I think it’s similar to my post around HG query rules:

Hi, I just faced a similar issue. It “seems” the content of runtime_mysql_servers frequently overwrites mysql_servers. I don’t know why. However, if you are quick like using:

mysql> update mysql_servers set weight = 1000 where hostgroup_id = 10;load mysql servers to runtime;

It works like 90% of the times (roughly).

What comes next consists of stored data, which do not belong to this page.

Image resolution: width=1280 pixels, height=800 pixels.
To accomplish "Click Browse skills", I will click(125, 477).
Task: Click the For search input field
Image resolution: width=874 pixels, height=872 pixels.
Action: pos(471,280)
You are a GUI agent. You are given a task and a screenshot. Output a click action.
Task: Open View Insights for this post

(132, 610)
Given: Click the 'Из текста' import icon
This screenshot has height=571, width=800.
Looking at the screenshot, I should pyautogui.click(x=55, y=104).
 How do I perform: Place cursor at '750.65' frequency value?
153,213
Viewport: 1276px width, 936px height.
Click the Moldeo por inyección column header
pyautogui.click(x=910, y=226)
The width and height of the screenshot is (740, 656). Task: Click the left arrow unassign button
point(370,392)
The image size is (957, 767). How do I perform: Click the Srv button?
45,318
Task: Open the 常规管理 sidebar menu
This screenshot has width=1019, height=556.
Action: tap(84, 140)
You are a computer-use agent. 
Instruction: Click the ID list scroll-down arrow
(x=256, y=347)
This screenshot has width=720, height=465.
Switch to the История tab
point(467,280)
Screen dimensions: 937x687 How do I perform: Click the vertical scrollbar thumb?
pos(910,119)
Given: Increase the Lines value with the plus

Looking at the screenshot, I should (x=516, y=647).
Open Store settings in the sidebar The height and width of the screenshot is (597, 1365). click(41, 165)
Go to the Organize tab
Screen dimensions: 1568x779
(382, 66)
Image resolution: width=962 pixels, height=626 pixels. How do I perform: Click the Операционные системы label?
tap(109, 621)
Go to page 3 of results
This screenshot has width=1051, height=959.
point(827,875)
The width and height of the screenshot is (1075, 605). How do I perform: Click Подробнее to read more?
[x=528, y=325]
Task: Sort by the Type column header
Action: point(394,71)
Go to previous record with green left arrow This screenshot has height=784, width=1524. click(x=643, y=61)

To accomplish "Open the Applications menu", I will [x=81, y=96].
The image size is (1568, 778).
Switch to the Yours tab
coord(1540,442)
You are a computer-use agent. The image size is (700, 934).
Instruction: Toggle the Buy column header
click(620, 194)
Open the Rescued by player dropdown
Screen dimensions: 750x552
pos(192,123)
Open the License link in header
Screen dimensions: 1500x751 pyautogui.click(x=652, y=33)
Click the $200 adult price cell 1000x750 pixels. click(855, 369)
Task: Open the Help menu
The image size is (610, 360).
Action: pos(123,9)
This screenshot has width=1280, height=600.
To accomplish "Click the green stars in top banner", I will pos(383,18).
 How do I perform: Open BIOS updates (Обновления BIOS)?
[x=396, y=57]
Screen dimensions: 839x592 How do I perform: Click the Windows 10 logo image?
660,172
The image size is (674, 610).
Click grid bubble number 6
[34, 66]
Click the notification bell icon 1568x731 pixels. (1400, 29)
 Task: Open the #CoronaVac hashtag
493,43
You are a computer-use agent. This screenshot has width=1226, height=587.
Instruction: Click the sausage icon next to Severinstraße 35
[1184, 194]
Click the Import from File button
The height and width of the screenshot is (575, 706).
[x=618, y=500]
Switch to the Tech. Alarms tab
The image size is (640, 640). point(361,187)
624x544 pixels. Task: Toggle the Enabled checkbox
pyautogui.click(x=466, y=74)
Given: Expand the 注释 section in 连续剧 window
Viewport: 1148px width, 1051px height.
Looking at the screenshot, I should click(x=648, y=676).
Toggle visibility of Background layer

I agree with you guys. I can see several issues here:

  1. It sounds weird to me that Percona ProxySQL Admin Tool has different default config than PXC Operator.
  2. I haven’t found any configuration option in PXC CRD, to change WRITERS_ARE_READERS=’yes’ back to ‘backup’. In my opinion “backup” sounds more reasonable, because if we have single writer node, that can also do select operations if they are in transactions with other operations. So backup writers are less utilized and could be preferred to use for read-only operations.
  3. ProxySQL Admin tool has a SQL: “UPDATE mysql_servers SET weight = 1000000 WHERE hostname = ‘$writer_ws_ip’ AND port = $writer_ws_port AND hostgroup_id = $WRITER_HOSTGROUP_ID;". But I haven’t seen any line to update weight of master node on reader hostgroup. This seems to be a bug for me, which should be solved by Percona.
  4. I found that WRITERS_ARE_READERS was set to “yes” in K8SPXC-553. Regarding the description of ticket, this was a workaround on an edge case where cluster is running on single node, but this parameter obviously has effect on the whole cluster’s performance. I recommend to reconsider the real fix on this issue, or at least give option to the users to change these config parameters.

Yes, PXC operator is reverting manual changes frequently, so this SQL is useful only to validate the configuration issue.

I’m wondering if anyone using PXC & ProxySQL in production, because this thread is more than 2 years old now.